BEGIN

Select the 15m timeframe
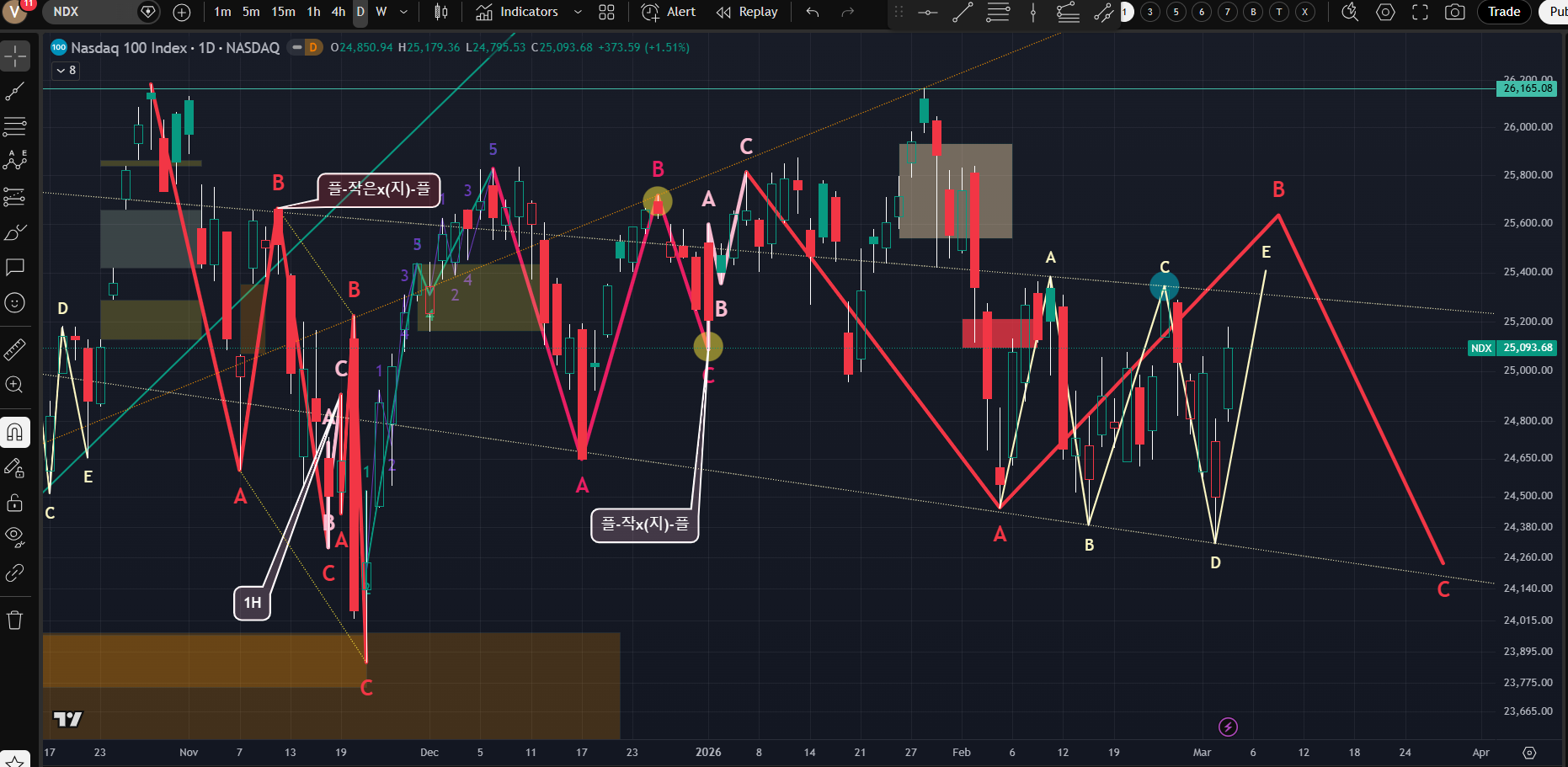1568x767 pixels. pyautogui.click(x=283, y=12)
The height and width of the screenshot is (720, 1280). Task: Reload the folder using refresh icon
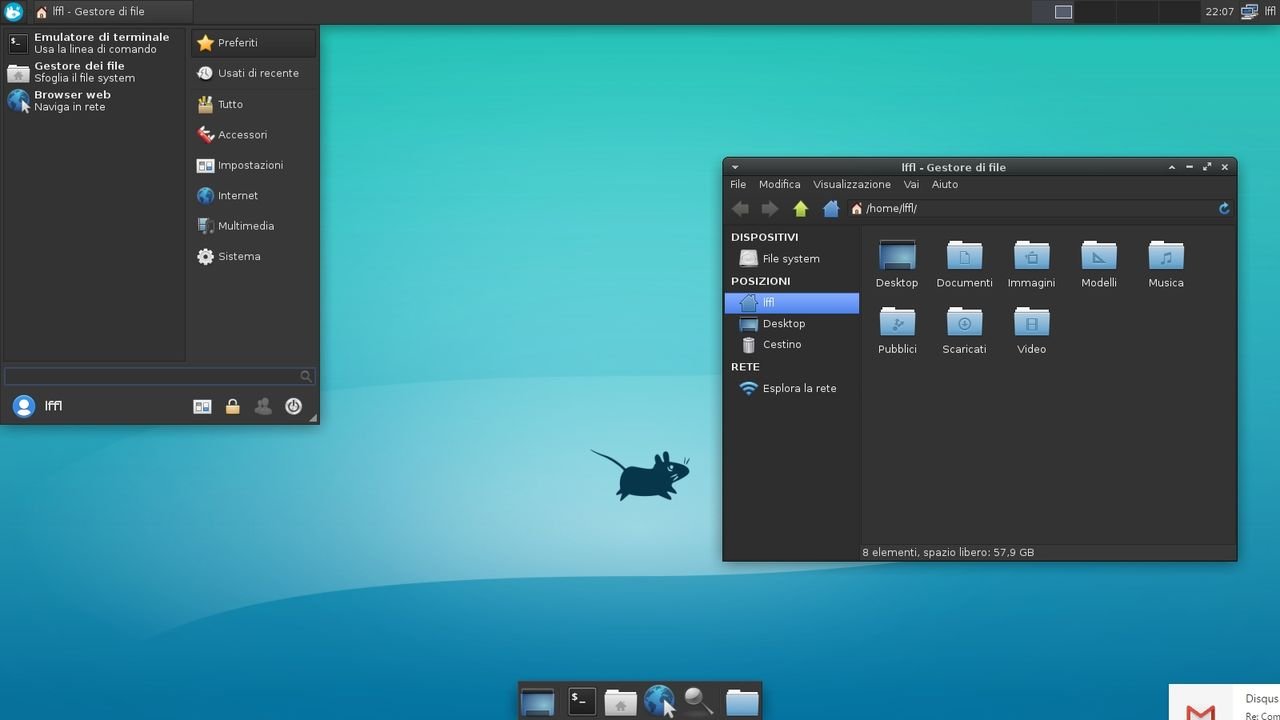pos(1224,209)
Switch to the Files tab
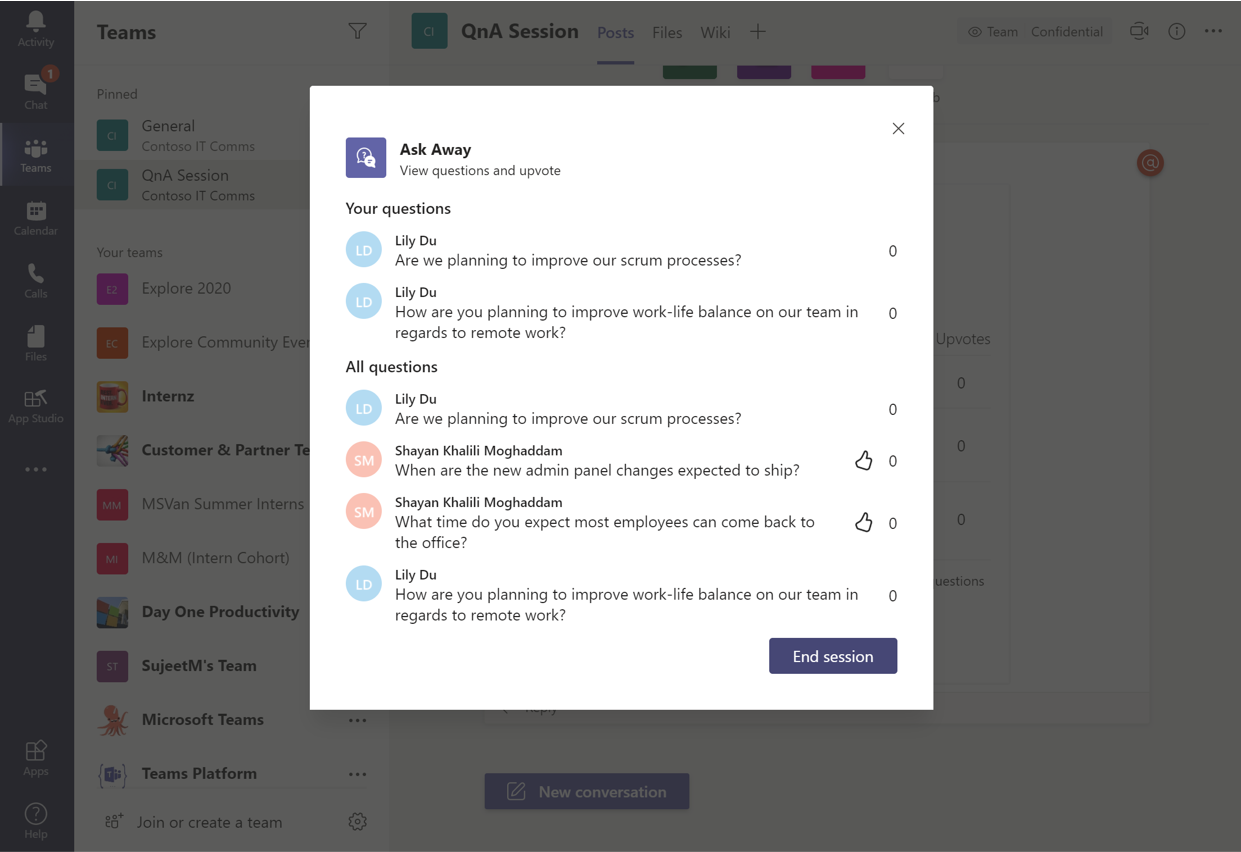Screen dimensions: 1241x852 pyautogui.click(x=667, y=32)
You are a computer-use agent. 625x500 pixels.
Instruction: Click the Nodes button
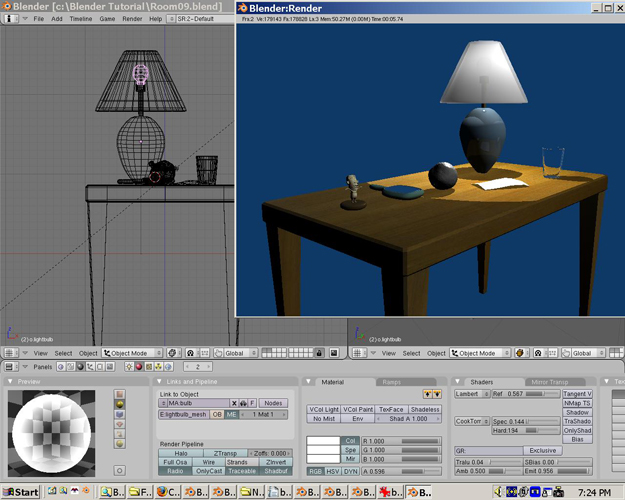click(274, 403)
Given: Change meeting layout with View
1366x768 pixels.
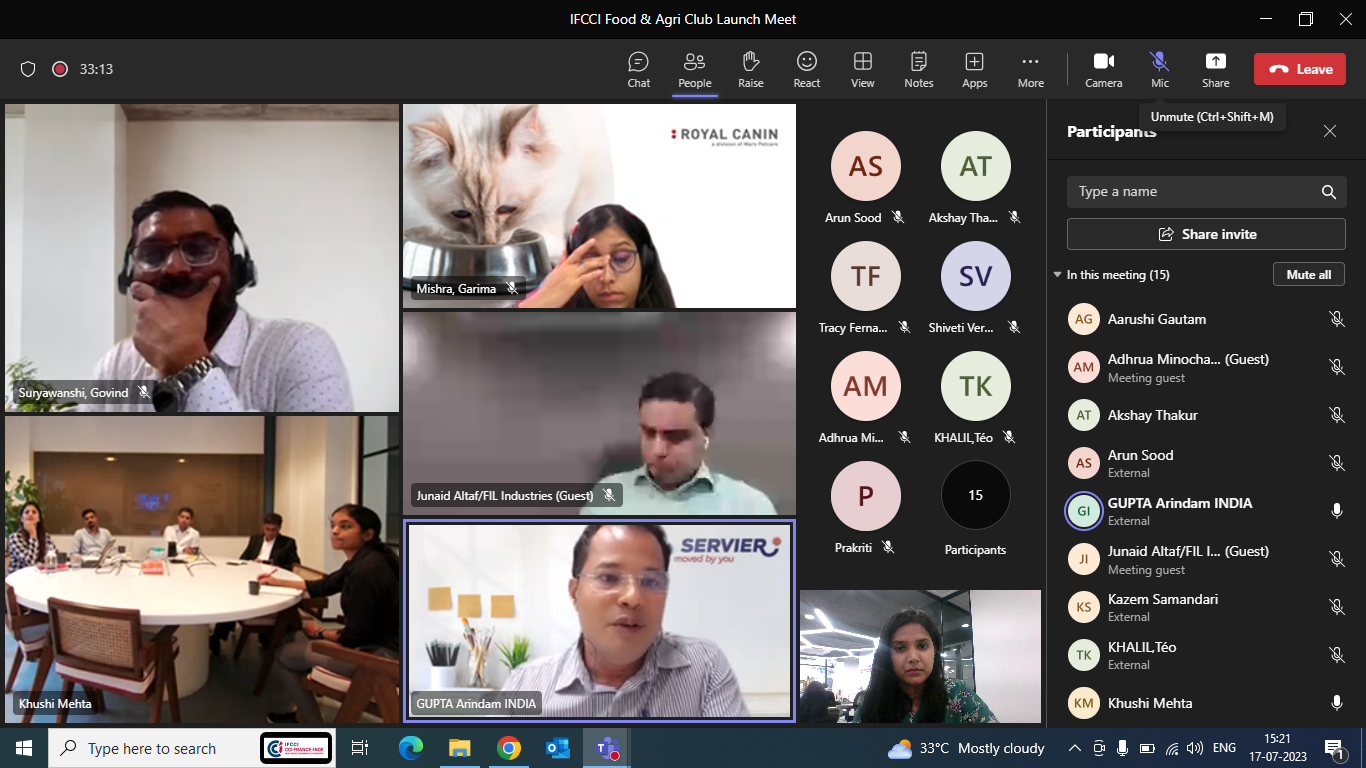Looking at the screenshot, I should click(862, 69).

END

● WHAT TO WORK ON: Beginning at the line with "Instruction: Click the Nodes button" and ending at the last line of the listing above, retype each line exactly, including those two lines. Leave the pictures out.

● ANSWER TO THIS PROBLEM:
Instruction: Click the Nodes button
click(274, 403)
Given: Change meeting layout with View
1366x768 pixels.
Looking at the screenshot, I should click(862, 69).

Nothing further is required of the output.